On ne pourra pas évacuer 350 000 personnes de Cisjordanie. Evacuer par la force 8 000 colons de Gaza a été un traumatisme national ! Et pourtant il y avait un consensus en Israël et l’autorité de Sharon. En Cisjordanie, ce sera une guerre civile. Alors j’ai proposé qu’une minorité juive reste à l’intérieur de l’Etat palestinien, des colons qui auront la citoyenneté palestinienne et garderont leur citoyenneté israélienne. Ils représenteront 3% à 4% de la population palestinienne. Ce sera très bon pour l’Etat palestinien, cela développera les échanges commerciaux avec Israël. Les autres partiront avec des compensations financières. Ça peut marcher, je pense que la moitié des colons restera. De toute façon, il ne pourra pas y avoir de rideau de fer entre Israël et la Palestine.

A part la paix avec les Palestiniens, vous vous inquiétez de la montée en puissance des religieux dans un Etat hébreu fondé par des sionistes laïcs…

On assiste au retour de la religion partout dans le monde : en Amérique, en Europe de l’Est, dans les pays islamiques. Mais la religion a toujours été une composante de l’identité juive. Pendant deux mille ans, le peuple juif, sans terre, sans Etat, sans langue commune, sans armée ni institutions, a fonctionné sur la religion, a survécu grâce à son identité religieuse. Mais en Israël, cette question d’identité est nouvelle.

Aucun des idéologues ou fondateurs d’Israël, de droite ou de gauche, Vladimir Jabotinsky, David ben Gourion ou Golda Meir, n’étaient religieux. Aujourd’hui, le débat central, le cœur du problème, c’est le conflit entre les nationalistes et les religieux qui, eux, proclament : «Pas d’Israël sans la Torah.» Comme si on disait : «La France n’existe pas sans le catholicisme.» Les religieux deviennent de plus en plus nombreux, et ils sont très actifs politiquement. Je n’aurais jamais imaginé qu’en Israël un parti, le Shas, membre de la coalition au pouvoir, fasse élire des rabbins à la Knesset [le Parlement israélien].

Autre conflit d’identité, thème de votre dernier livre,Rétrospective, le choc des deux cultures dans la société, de l’Occident et de l’Orient.

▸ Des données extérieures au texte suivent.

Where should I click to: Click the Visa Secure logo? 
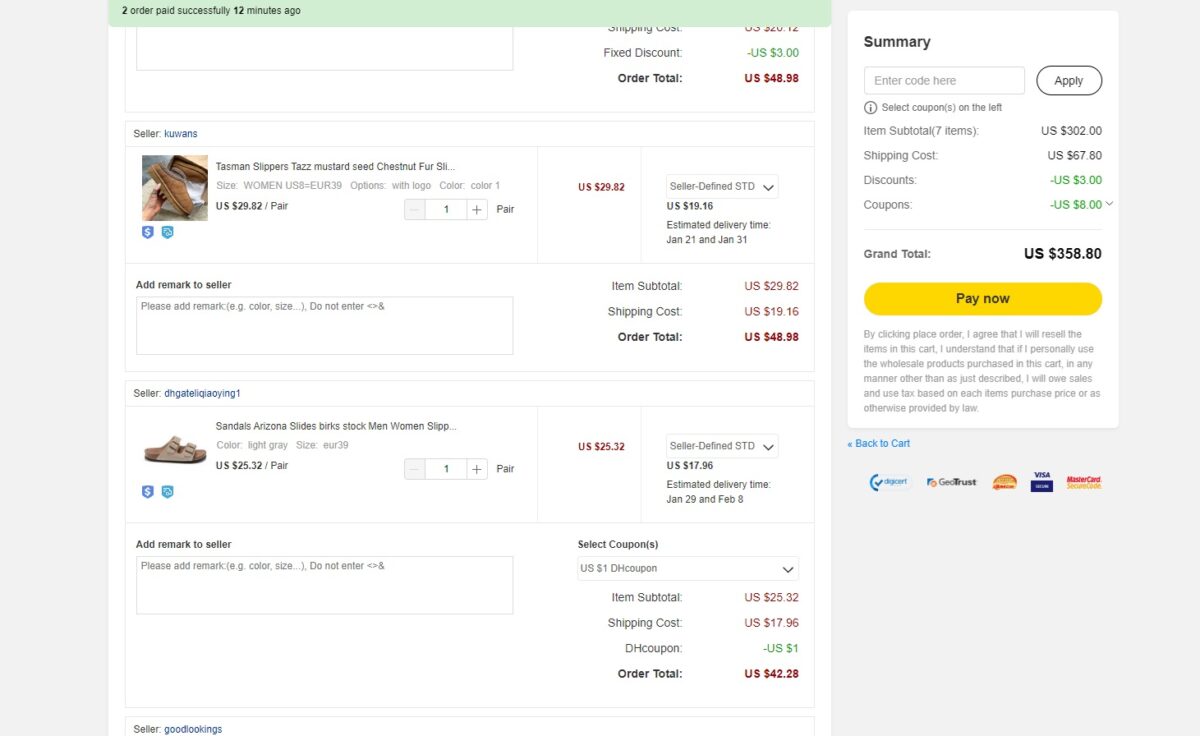pos(1041,481)
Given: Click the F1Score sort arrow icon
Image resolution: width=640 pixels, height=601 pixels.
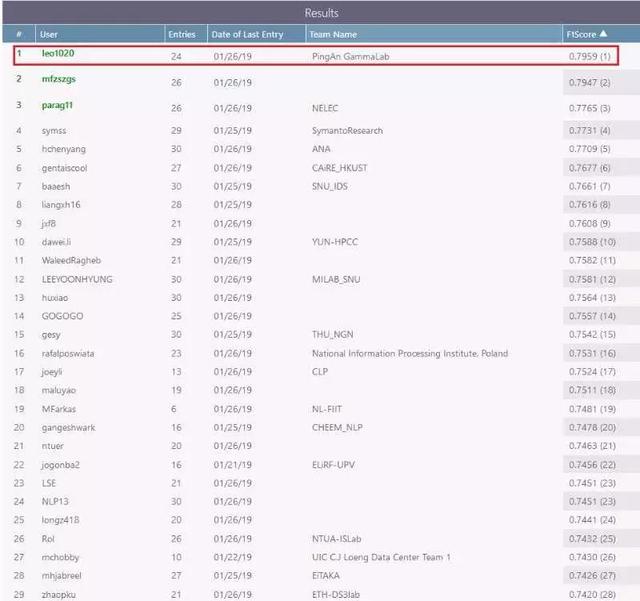Looking at the screenshot, I should pos(602,34).
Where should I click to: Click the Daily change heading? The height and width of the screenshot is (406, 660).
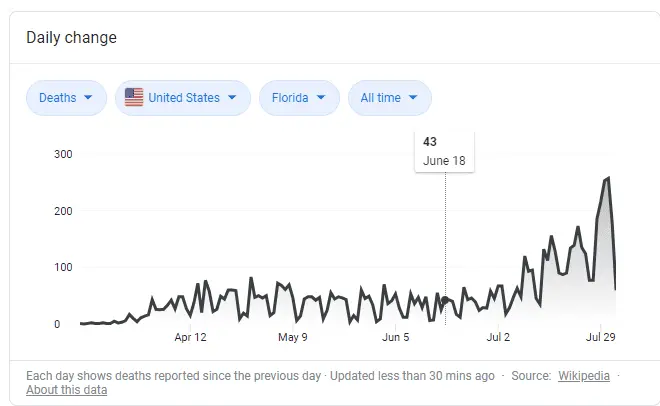click(x=71, y=38)
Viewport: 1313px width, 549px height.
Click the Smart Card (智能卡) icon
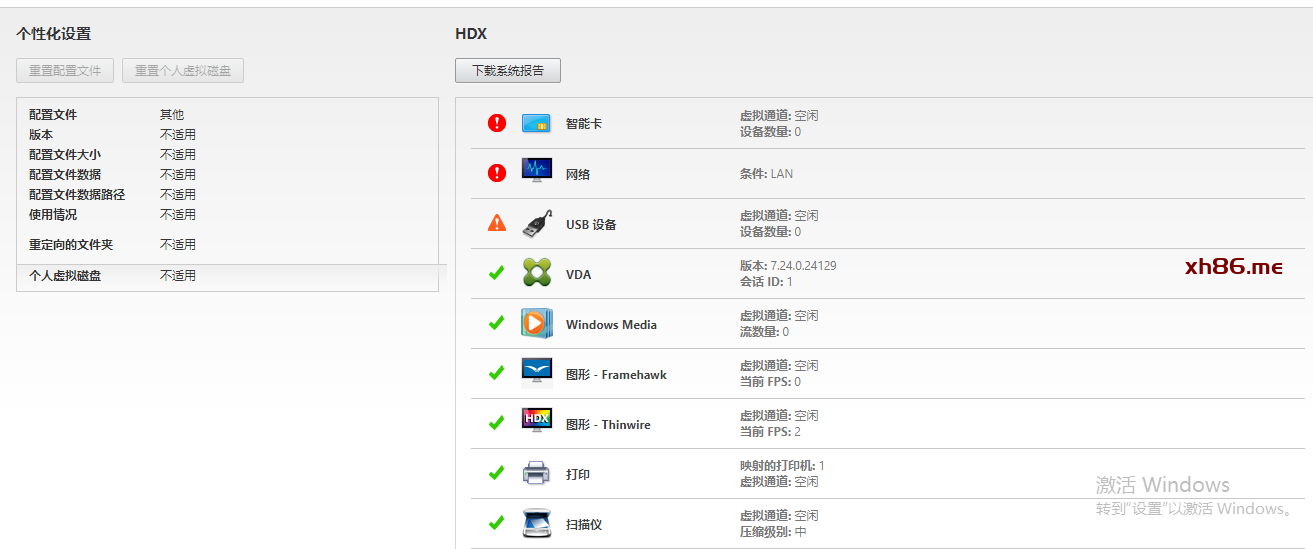(x=536, y=123)
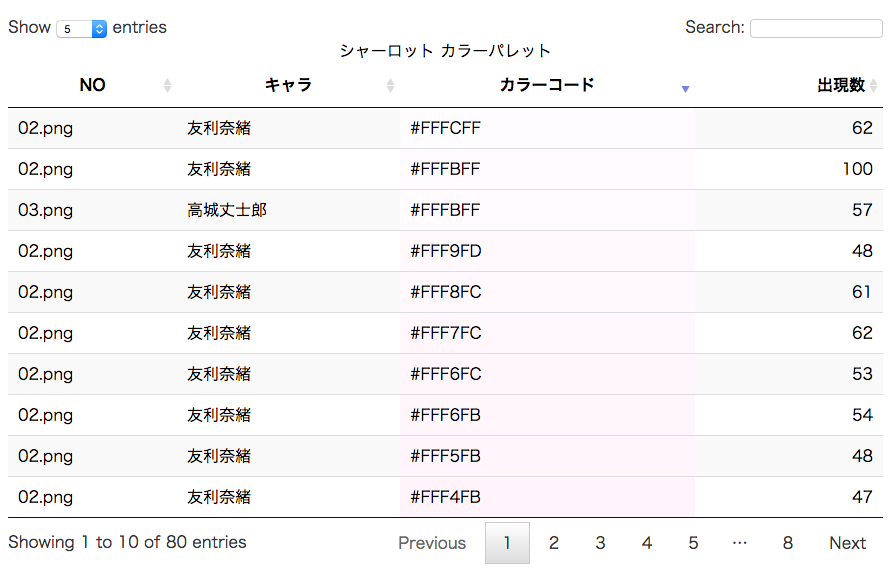Go to page 3
Image resolution: width=895 pixels, height=580 pixels.
pos(600,543)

Dans Rétrospective, à travers l’interrogation sur la création d’Israël, j’ai voulu montrer le conflit entre les deux personnages : le scénariste, d’origine orientale, et le cinéaste, qui me ressemble, laïc, rationnel. Né à Jérusalem dans une famille d’origine orientale, j’ai été élevé dans une culture occidentale, mais mon père, orientaliste, a beaucoup écrit sur Jérusalem au début du XXe siècle. J’ai donc intégré toutes ces influences.

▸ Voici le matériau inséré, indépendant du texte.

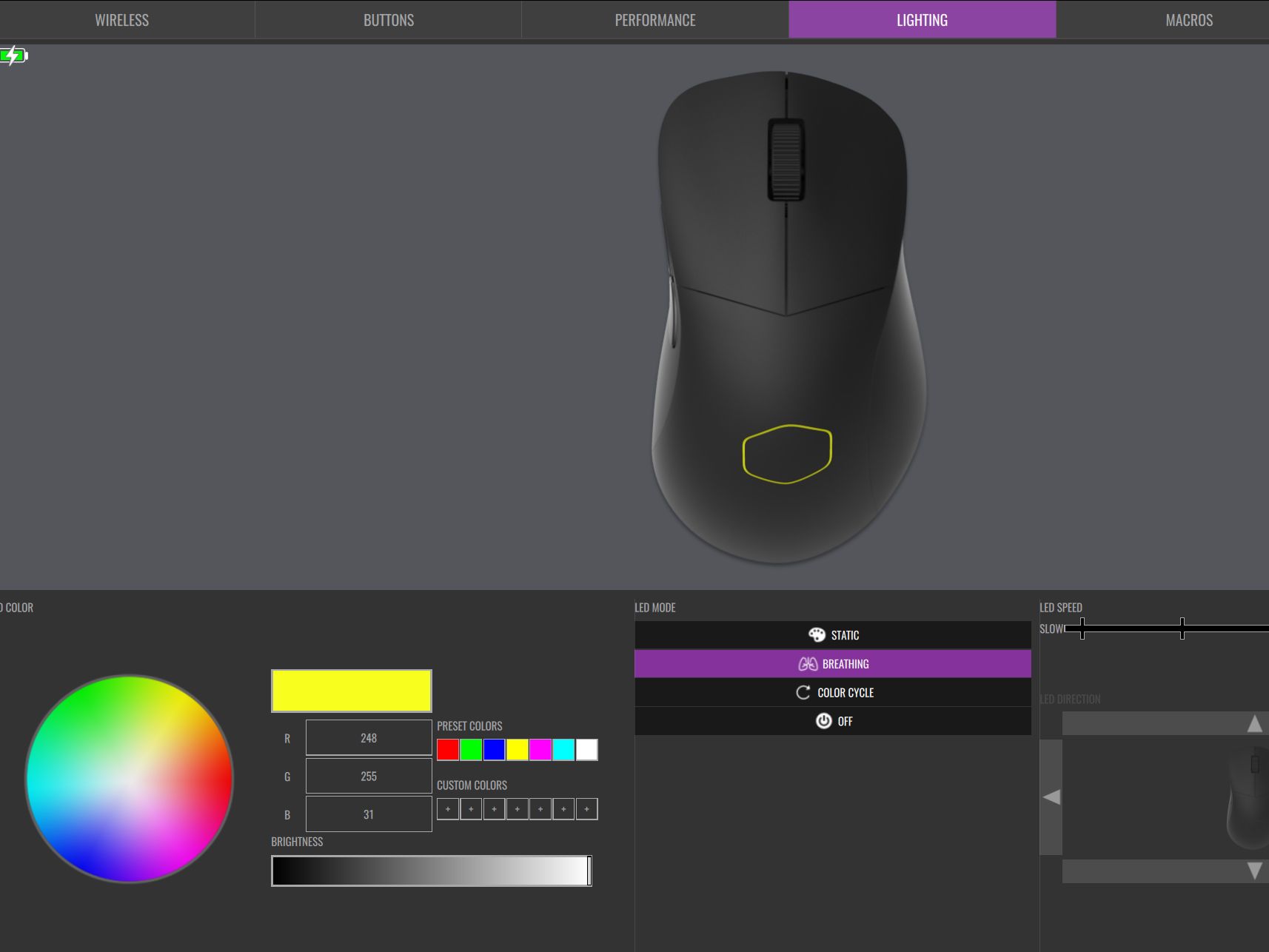Click the left arrow for LED direction
The image size is (1269, 952).
click(x=1051, y=797)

Le livre finit par la réconciliation des deux personnages. Pour moi, Israël ne peut pas s’identifier à l’Amérique, ni au Moyen-Orient. Israël, c’est la Méditerranée, nous sommes physiquement proches de l’Egypte, de la Syrie, de la Grèce, de la Turquie, du sud de la France, de l’Italie, de l’Espagne… Un pays méditerranéen.

Depuis dix ans, on voit une renaissance culturelle impressionnante qui change l’image d’Israël à l’étranger : le public peut critiquer la politique israélienne et aimer son cinéma, sa littérature…

C’est formidable, mais ce n’est pas un bon signe pour la société. Souvenez-vous que les plus beaux romans écrits en Amérique latine l’ont été au temps des dictatures et des guerres civiles. Et entre les deux guerres mondiales, dans une période d’instabilité et de crise, quand l’Europe était déchirée par le fascisme, le communisme, le nazisme, on a eu des génies partout, dans la littérature, la musique, la peinture, de Kafka à Picasso. Moi, je préfère moins de renaissance culturelle et plus de stabilité, moins de conflits. L’écrivain s’en réjouit, bien sûr, mais le citoyen pas du tout.